C’est un programme d’accompagnement, de réflexion et de networking au sein du cabinet, pour échanger sur les problèmes auxquels sont davantage confrontées les femmes. Cela permet notamment de porter l’idée qu’il n’y a pas de date à laquelle elles doivent être associées, qu’elles peuvent prendre leur temps (autrement dit, ce n’est pas parce que l’on n’est pas associée à 30 ou 35 ans, que c’est fini !), avoir une progression personnalisée, que l’on peut se mettre un peu en pause ou en retrait, sans que cela retarde un projet d’association, etc.
Tout ceci aide à faire le bon choix, au sens de celui qui correspond le mieux aux aspirations de chacune, au fur et à mesure des échanges avec des coachs, des réunions sur des sujets en particulier, etc. Et le retour de celles qui y participent ou y ont participé confortent le principe même de ce réseau d’entraide au féminin.

Nous avons donc des initiatives que l’on formalise, en plus du fait que l’on a un environnement qui est totalement respectueux de l’égalité hommes-femmes. Et je crois que c’est parfaitement ressenti par les collaborateurs et certainement par les collaboratrices, surtout les plus seniors lorsqu’elles nous rejoignent et apprécient de (re)trouver un environnement accueillant.

Très concrètement, comment gérez-vous les absences pour congé maternité/paternité ou pour congé parental ? Il faut en effet assurer la continuité de l’activité et le traitement des dossiers...
Est-ce que vous répartissez sur d’autres avocats du cabinet ? Est-ce que vous recrutez en temporaire, en contrats courts, en transition ?

A. V. : Vous partez de l’idée qu’il y a une interruption ; pour nous, intuitivement, en tout cas pour ce qui est des congés maternité/paternité, ce n’est pas réellement un arrêt, c’est plutôt une organisation un petit peu différente à mettre en place pour quelques mois. Mais il est vrai que toutes les femmes collaboratrices et associées en France qui ont eu des enfants ne se sont jamais arrêtées pour de très longues périodes, nous n’avons pas (encore) été confrontés à des situations où tout s’arrêterait pour deux ans par exemple.

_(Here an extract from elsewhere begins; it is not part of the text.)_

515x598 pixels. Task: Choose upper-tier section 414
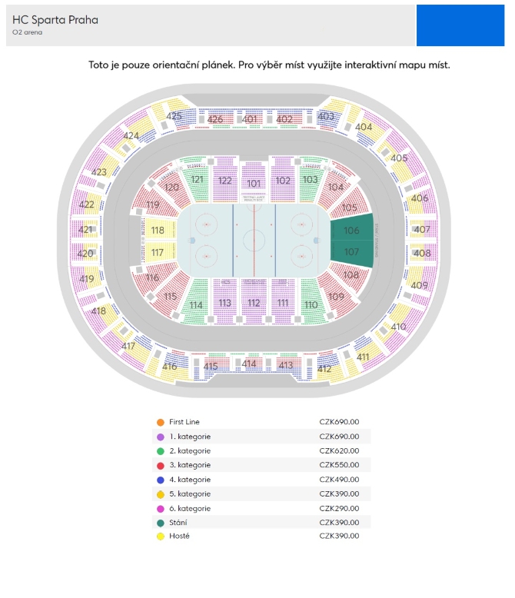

Habituellement en cas de congé maternité/paternité, pour assurer la continuité, c’est plutôt un report qui se fait sur les autres collaborateurs ou un(e) associé(e) de son équipe qui va suppléer. Il nous est arrivé, aussi, de faire des recrutements plutôt de profils très juniors pour étoffer des équipes étant à un moment un peu « en surchauffe ». Mais nous ne remplaçons pas la personne qui est partie. Nous neutralisons toutes les périodes d’absence dans le calcul des bonus et autres. On réajuste les objectifs, donc il n’y a donc pas d’impact négatif sur l’évolution, les augmentations ou le calcul de bonus.

« Au quotidien, nous comprenons parfaitement le rythme de la jeune maman ou du jeune papa. »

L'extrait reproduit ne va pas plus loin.